Quelle est l'influence des faibles doses :

 

Leur influence dépend du tissu et du groupe de sujets.

Mais c'est important à savoir.

En effet, lorsqu'on effectue deux incidences mammographiques à la file sur un même sein, d'abord l'incidence de face, et ensuite l'incidence de profil, chaque incidence de mammographies délivre en théorie 2 mGray chacune, avec un espacement dans le temps de seulement 3 minutes (le temps de re-disposer la patiente après l'incidence de face, et tourner le tube pour réaliser l'incidence oblique p.ex.) .

Mais l'effet cellulaire n'équivaut pas à celui de 2mGy + 2mGy , dans ce laps de temps trop court, l'ADN ne sera pas réparé du tout.

Il n'y aura pas dans ce cas de sommation de doses qui pourrait entraîner une signal d'une importance suffisante pour alerter la protéine de réparation ; ici le signal de cassure est insuffisant et le laps de temps trop court pour stimuler la protéine ATM , donc il n'y aura aucune réparation, et cela pour tous les groupes de sujets, laissant ainsi des cellules lésées non réparées.

Le protocole 2mGy+3min+2mGy est d'autant plus dangereux pour les femmes de groupe 2 (avec ATM lent) ; le temps entre les 2 clichés devrait être de 1/2h...  .

Comme nous l'avons vu plus haut, ces personnes radio-susceptibles font davantage d' hyper-recombinaisons. Chez elles, une seule cassure peut en entrainer une centaine.

La mammographie utilise en outre des rayonnements à faible énergie, qui entraînent des cassures d'ADN moins nombreuses, mais plus importantes.

Le risque radique est donc majoré chez les femmes entre 18-35 ans , surtout si elles ne savent pas qu’elles sont d'un groupe comportant une importante radio-susceptibilité et sont soumises à de nombreux examens.

 

L'étude MyPEBS

 

Ce qui nous intéresse spécifiquement ici pour cette étude, c'est que des femmes jeunes, dès 40 ans vont être intégrées dans le groupe d'étude. Comme vous pouvez voir sur les deux tableaux issus du "synopsis de l'étude", dans les groupes à risque élevé, des mammographies annuelles vont être proposées aux femmes à risque élevé et très élevé dès 40 ans.

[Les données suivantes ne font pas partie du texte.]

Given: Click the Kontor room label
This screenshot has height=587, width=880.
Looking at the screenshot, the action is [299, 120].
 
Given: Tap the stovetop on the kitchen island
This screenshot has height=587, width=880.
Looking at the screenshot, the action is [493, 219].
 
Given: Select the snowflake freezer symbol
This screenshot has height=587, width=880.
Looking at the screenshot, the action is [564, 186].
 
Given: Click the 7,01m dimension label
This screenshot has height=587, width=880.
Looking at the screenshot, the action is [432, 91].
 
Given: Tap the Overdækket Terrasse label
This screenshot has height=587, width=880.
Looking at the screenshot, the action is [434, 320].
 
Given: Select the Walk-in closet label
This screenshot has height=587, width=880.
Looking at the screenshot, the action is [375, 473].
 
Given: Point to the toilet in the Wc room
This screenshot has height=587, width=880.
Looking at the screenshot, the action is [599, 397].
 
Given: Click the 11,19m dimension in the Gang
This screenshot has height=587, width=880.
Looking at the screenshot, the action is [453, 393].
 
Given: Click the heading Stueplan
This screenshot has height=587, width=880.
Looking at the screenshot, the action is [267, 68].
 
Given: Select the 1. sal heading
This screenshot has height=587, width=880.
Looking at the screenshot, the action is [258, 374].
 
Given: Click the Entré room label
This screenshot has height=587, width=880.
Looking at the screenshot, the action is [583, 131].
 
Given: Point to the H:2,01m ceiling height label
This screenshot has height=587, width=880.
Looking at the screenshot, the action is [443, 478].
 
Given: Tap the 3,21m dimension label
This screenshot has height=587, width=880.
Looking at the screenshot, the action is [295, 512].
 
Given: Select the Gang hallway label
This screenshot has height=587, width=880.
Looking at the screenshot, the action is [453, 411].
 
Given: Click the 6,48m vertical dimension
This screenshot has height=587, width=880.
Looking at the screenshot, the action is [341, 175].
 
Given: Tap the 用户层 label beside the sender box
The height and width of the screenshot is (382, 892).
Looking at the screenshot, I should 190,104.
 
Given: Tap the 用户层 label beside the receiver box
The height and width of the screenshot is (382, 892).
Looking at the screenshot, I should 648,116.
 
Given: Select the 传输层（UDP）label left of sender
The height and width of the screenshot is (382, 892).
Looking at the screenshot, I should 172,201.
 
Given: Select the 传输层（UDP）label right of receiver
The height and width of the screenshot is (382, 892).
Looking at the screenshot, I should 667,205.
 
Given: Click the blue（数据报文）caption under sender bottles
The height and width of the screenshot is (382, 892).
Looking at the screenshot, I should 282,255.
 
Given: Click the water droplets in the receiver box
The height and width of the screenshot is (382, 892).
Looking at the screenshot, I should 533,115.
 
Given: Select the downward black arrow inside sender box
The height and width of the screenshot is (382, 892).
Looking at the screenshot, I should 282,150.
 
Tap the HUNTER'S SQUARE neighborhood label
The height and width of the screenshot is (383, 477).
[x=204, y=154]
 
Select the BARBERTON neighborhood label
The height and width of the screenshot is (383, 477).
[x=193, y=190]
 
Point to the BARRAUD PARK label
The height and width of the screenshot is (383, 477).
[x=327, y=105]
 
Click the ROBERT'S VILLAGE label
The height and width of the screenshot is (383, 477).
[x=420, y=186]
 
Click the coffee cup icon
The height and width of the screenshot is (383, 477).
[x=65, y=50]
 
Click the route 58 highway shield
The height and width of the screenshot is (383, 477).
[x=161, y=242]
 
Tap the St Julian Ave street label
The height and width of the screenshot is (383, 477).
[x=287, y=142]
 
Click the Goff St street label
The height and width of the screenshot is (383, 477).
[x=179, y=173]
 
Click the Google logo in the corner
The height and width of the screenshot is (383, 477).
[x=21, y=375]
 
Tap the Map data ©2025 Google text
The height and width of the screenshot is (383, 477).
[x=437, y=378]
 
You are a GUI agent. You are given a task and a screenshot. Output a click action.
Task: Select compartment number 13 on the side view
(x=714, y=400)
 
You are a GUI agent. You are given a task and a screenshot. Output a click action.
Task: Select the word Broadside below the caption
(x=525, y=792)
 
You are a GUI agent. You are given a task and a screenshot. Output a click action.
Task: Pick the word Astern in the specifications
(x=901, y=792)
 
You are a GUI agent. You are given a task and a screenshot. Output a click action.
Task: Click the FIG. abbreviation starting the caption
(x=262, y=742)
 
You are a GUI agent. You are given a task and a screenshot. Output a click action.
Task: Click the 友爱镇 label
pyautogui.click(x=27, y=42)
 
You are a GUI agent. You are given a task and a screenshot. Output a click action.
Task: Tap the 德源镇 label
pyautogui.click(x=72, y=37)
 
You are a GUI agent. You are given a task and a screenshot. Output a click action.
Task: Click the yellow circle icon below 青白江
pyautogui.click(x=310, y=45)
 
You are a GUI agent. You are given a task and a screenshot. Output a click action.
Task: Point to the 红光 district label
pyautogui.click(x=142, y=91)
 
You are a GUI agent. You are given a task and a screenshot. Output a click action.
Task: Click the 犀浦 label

Nous émettons une grande inquiétude sur le fait que le protocole d'étude ne prend nullement en compte le problème des faibles doses inhérent à la mammographie, additionné au fait que la mammographie utilise du rayonnement dit de faible énergie, lequel induit certes moins de cassures ADN, mais plus importantes que le rayon à haute énergie.

Nous nous alarmons sur la responsabilité et sur l'éthique d’enrôler des femmes jeunes, de 40 ans, à risque élevé ou très élevé, sans s’être assuré qu’elle sont ou non d'un groupe à radio-sensibilité élevé, destinées à être exposées dans le bras "dépistage hiérarchisé sur le risque" à des mammographies annuelles.

 

 

Références :

 

  • Perez A.F. et col, Les faibles doses de radiations : vers une nouvelle lecture de l’évaluation de risque, Bull.Cancer, 2015 .
  • Nicolas Foray, Catherine Colin et Michel Bourguignon , Radiosensibilité : L’évidence d’un facteur individuel, Médecine/sciences 2013 ; 29 : 397-403.
  • Lire aussi :

https://www.cancer-rose.fr/mammographies-et-radiosensiblite/

https://www.cancer-rose.fr/test-predictif-des-reactions-a-la-radiotherapie-des-femmes-en-grand-danger/

 

 

Une brochure d’information conforme à la loi ?

La brochure d’information est-elle conforme à la loi ?

 

La brochure donnée aux femmes : Formulaire-consentement

Deuxième mouture : MyPeBS NICE V2.4 du 06JUN2019

 

Personne ne peut être inclus dans un essai clinique sans avoir donné son consentement libre et éclairé (Article L1122-1-1 du Code de la santé publique) [1]

Ce consentement éclairé suppose qu'une information claire, impartiale et complète soit donnée aux personnes sollicitées pour participer à l'essai. Cette information est donnée sous forme écrite par une brochure d'information, si besoin complétée par des explications orales.

Dans le cas de l'étude MyPeBS, la brochure d'information est-elle claire, impartiale, et complète ?

A- La brochure d'information n'est pas complète.

1) Études non prises en compte

Dans la partie "Avantages et inconvénients du dépistage actuel du cancer du sein", la brochure mentionne "des études à grande échelle qui ont démontré que le dépistage réduisait les décès par cancer du sein d'environ 20%". Elle omet toutes les études récentes qui ne retrouvent pas de réduction significative de la mortalité par le dépistage. [2] [3] [4]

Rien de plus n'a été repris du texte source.